Food systems will continue affecting and being affected by climate change. Our choices are more critical and urgent than ever before, and the solution to the current crisis is not just technological — it is also institutional, financial, political and behavioural. These messages, already known to Nature Food’s readership, were reinforced by the Intergovernmental Panel on Climate Change (IPCC) at the launch of its synthesis report1. Considered a summary for policymakers, the report draws together key findings on the physical science of climate change, as well as mitigation and adaptation strategies presented over the past two years as part of the panel’s latest assessment report cycle (‘AR6’) — the most comprehensive in the IPCC’s 35 years of existence.

While responsible for about a third of global anthropogenic emissions2, food systems are negatively affected by climate change, which poses a threat to food security and requires urgent adaptation measures3. Food systems also offer several opportunities for mitigation, spanning crop and livestock production4, diets5,6 and land use7, among others. Action is needed in all sectors to achieve the Paris Agreement targets; food-related mitigation and adaptation are often less costly and easier to implement due to other sectors’ lock-ins and offer immediate side benefits in terms of human health and environmental conservation. Strategies delivering mitigation and adaptation simultaneously should be prioritized; low-carbon agriculture, sustainable healthy diets, integrated biomass and bioenergy solutions8, and food loss and waste reduction9 are a few examples.
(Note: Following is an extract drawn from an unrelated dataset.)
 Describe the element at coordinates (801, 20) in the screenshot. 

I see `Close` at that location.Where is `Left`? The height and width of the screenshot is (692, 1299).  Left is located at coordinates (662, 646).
Relative to previous assessment reports, the AR6 presents stronger evidence of loss and damage, a narrower range of costs and benefits associated with concrete climate solutions, and greater participation of social scientists in recognition of the human dimensions of climate change. For the first time, estimates have shown that the global economic benefit of pursuing warming stabilization outweighs the costs of mitigation. The AR6 also has a more integrated approach to risks, impacts and response measures, including the analysis of synergies and trade-offs related to specific changes in the different sectors of the economy. Although the report shows that there has been some progress in slowing down climate change, the scale and speed of transformation are still very far from what is needed to ensure that global warming is kept under the 1.5 °C target set by the Paris Agreement.

Nature Food’s recently launched online Collection ‘Food–Climate Nexus’ gives a flavor of the journal’s contribution to risks and impact assessment, mitigation, adaptation and so-called win-win solutions. These studies have shed light on crucial aspects of food systems and their link to climate, and certainly offer valuable evidence for policymakers to start acting. Yet, food systems research must advance further in support of this process. Many of the models on which the AR6 are based look at the availability of calories but not nutrients, include only a few food technologies and rarely account for the other three pillars of food security — namely accessibility, utilization and stability. Data limitations also impair the granularity of modelling results, their consistency across scales and the representation of context specificities.

Inclusiveness and equity are two more aspects of food systems that require greater attention from researchers and that are key to food systems transformation. The AR6 synthesis report has made it clear that low-income groups have the largest gaps in adapting to climate change, and that climate justice can help close them while broadening support across society to help deliver the scaled-up and far-reaching climate action we need in this decade. The report has a high confidence that the greatest gains in wellbeing come from prioritizing climate risk reduction for low-income groups. Clearly, many parallels exist between food justice and climate justice.

A final and crucial point relates to the poor representation of adaptation in quantitative climate assessments10. Climate impact models and integrated assessment models, typically used to assess future scenarios of climate change, are currently limited in their ability to predict the costs or effectiveness of specific adaptation measures in different contexts. This is particularly problematic given that the 1.5 °C degree target looks increasingly unfeasible, and that the AR6 might be the last assessment report before global warming surpasses the 1.5 °C degree target. As IPCC scientists have put it during the press conference held at the end of March, we are beyond the point of saying climate change is someone else’s problem; action is needed at all levels, and researchers should also do their part.